When is the new Service Provider Disclosure rule effective?

The rule goes into effect on July 1, 2012. This means that covered service providers must provide the required disclosures to the plan fiduciary for any arrangements with a covered plan that will be renewed, extended or entered into as of July 1, 2012. What does this mean for Plan Fiduciaries? Plan fiduciaries must be diligent to secure the proper disclosures from covered service providers to the plan and should implement a process to ensure:

  • The sufficiency and accuracy of the information received from the service provider pursuant to the final regulation;
  • Timely receipt of all information, including any changes to previously provided information;
  • Timely requests to service providers for required information, especially with respect to any indirect compensation;
  • A format and disclosure language that is understandable to the plan participant population involved;
  • Appropriate notice and action if the information is not timely provided or is deficient;
  • Appropriate indemnifications with respect to timely compliance; and
  • Appropriate documentation of the receipt of the information, the fiduciaries’ consideration of it, and any actions taken.

Who is a “Covered Service Provider”?

The final regulation defines a covered service provider as “a service provider that enters into a contract or arrangement with the covered plan and reasonably expects $1,000 or more in compensation, direct or indirect, to be received in connection with providing” certain specified services, including fiduciary or registered investment advisor services, and recordkeeping or brokerage services.
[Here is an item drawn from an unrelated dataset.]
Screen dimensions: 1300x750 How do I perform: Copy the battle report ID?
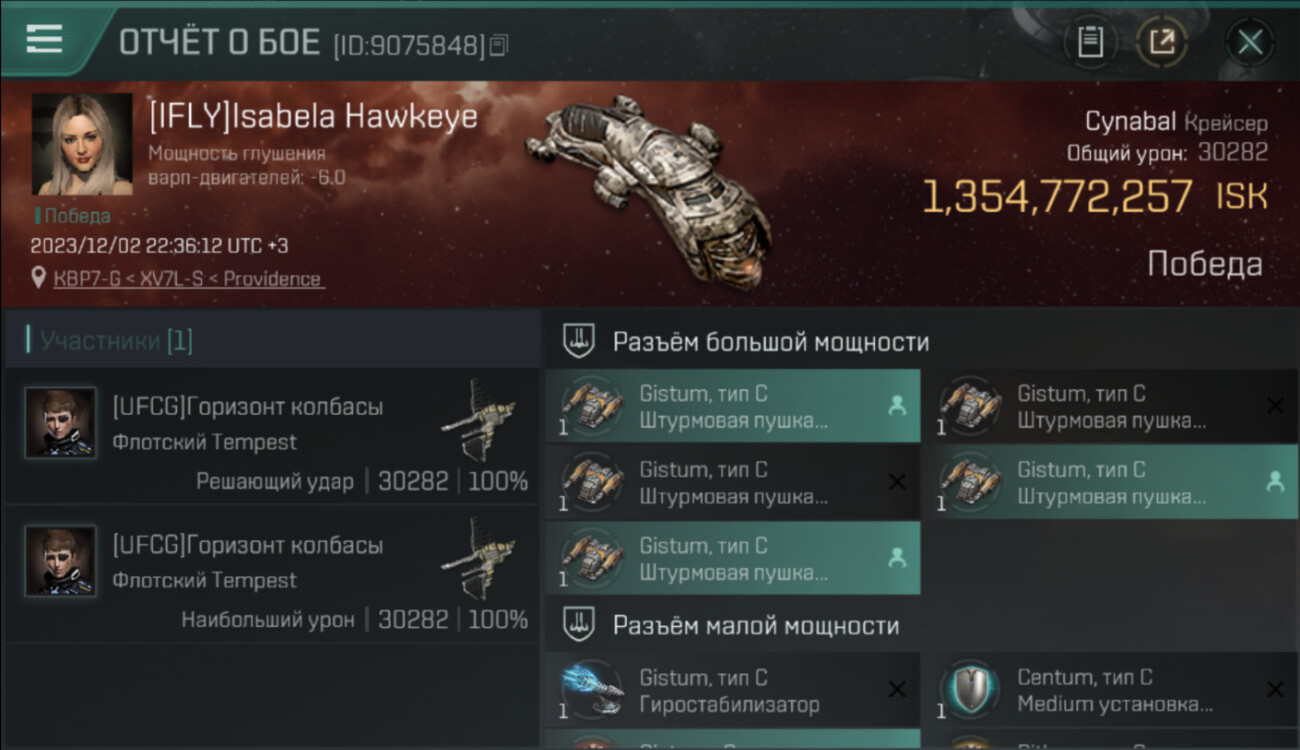[498, 44]
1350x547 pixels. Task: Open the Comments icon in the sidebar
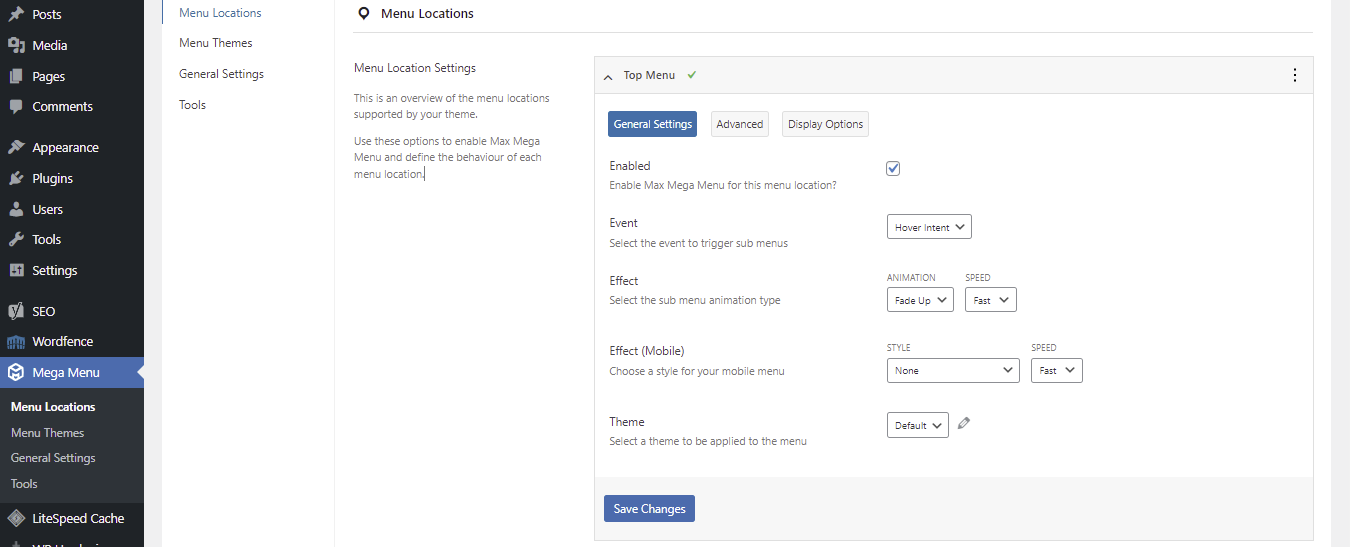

It also applies to other services for which the covered service provider expects to receive indirect compensation; these other services include accounting, auditing, actuarial, banking, consulting, custodial, insurance, investment advisory, legal, recordkeeping, securities brokerage, third party administration, or valuation services. Indirect compensation is compensation received from a source other than the plan sponsor or the plan itself.

What is a “Covered Plan” for purposes of the service provider disclosure rule?

This regulation applies to ERISA-covered defined benefit and defined contributions pension plans, including 403(b) annuity contracts and custodial accounts subject to ERISA. It does not apply to simplified employee pension plans (SEPs), SIMPLE retirement accounts, employee welfare benefit plans, and IRAs. Also exempt are annuity contracts and custodial accounts in 403(b) plans that were issued to employees before January 1, 2009, where no additional contributions have been made, and the contract is fully vested and enforceable by the employee.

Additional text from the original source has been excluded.